* Task details
Reproduce every line of the listing below verbatim, leaving out the pictures.

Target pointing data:

* Start *

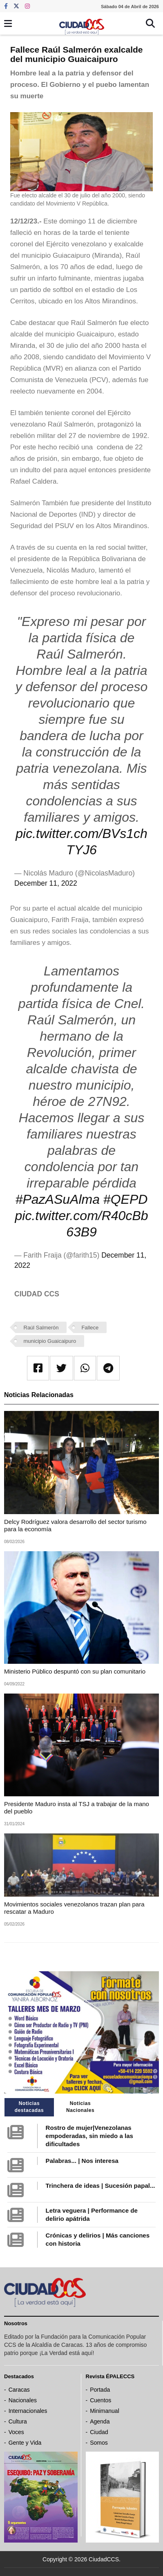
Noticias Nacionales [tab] (80, 2107)
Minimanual (104, 2411)
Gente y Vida (25, 2442)
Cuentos (100, 2400)
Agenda (99, 2421)
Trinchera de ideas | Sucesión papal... (100, 2185)
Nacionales (23, 2400)
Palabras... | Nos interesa (82, 2160)
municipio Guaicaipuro (50, 1341)
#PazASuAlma (58, 1199)
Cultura (18, 2421)
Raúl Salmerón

* End *

* The result
Noticias Nacionales [tab] (80, 2107)
Minimanual (104, 2411)
Gente y Vida (25, 2442)
Cuentos (100, 2400)
Agenda (99, 2421)
Trinchera de ideas | Sucesión papal... (100, 2185)
Nacionales (23, 2400)
Palabras... | Nos interesa (82, 2160)
municipio Guaicaipuro (50, 1341)
#PazASuAlma (58, 1199)
Cultura (18, 2421)
Raúl Salmerón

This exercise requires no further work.